Exercise prompt: Give again the entries below exactly, beginning at the first line and ending at the line with "Search (1183, 685)".

Provided data:
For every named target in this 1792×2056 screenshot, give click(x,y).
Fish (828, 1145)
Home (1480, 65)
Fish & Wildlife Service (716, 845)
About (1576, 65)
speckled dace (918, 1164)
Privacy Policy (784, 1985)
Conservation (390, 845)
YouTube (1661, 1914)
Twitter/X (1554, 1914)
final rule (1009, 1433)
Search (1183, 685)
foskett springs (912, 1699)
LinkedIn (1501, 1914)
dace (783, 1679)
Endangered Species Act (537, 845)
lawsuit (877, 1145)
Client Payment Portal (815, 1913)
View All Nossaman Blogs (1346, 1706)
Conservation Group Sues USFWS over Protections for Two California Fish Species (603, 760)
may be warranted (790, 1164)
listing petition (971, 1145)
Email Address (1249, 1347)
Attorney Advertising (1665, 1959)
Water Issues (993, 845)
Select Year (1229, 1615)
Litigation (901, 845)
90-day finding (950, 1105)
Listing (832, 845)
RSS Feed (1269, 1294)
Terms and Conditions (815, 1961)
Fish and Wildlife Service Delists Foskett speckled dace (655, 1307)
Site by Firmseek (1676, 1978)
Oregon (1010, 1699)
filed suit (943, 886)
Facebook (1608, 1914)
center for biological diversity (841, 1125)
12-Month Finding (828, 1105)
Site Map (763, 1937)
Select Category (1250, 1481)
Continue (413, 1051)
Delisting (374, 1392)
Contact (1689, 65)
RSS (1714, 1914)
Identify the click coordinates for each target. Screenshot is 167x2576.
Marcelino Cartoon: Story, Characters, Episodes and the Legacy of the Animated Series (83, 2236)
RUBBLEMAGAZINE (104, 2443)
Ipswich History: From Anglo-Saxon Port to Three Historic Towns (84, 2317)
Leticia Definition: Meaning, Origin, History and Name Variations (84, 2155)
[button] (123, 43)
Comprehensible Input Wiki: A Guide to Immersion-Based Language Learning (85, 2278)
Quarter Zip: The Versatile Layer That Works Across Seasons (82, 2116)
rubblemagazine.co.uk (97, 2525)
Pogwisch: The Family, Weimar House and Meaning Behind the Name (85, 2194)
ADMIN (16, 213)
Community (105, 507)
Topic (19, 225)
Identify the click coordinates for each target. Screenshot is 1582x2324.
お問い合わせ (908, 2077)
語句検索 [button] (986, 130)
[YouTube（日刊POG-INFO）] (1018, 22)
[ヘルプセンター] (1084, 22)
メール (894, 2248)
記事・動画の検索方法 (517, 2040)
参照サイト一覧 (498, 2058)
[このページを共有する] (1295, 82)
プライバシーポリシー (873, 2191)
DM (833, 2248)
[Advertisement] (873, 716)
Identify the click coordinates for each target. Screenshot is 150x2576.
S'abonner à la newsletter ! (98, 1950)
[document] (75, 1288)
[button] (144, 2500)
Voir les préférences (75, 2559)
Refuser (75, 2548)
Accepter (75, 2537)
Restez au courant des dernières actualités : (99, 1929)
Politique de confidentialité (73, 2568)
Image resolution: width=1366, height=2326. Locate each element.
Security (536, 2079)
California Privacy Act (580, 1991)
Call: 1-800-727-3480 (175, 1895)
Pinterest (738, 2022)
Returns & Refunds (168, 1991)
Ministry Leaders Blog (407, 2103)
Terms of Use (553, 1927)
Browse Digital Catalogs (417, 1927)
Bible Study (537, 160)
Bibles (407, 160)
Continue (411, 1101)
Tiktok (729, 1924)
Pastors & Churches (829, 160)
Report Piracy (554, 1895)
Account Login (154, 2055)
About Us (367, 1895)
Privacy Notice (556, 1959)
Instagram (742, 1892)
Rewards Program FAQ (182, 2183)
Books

Exercise solution:
For every named target in this 1792×2056 screenshot, give click(x,y).
Fish (828, 1145)
Home (1480, 65)
Fish & Wildlife Service (716, 845)
About (1576, 65)
speckled dace (918, 1164)
Privacy Policy (784, 1985)
Conservation (390, 845)
YouTube (1661, 1914)
Twitter/X (1554, 1914)
final rule (1009, 1433)
Search (1183, 685)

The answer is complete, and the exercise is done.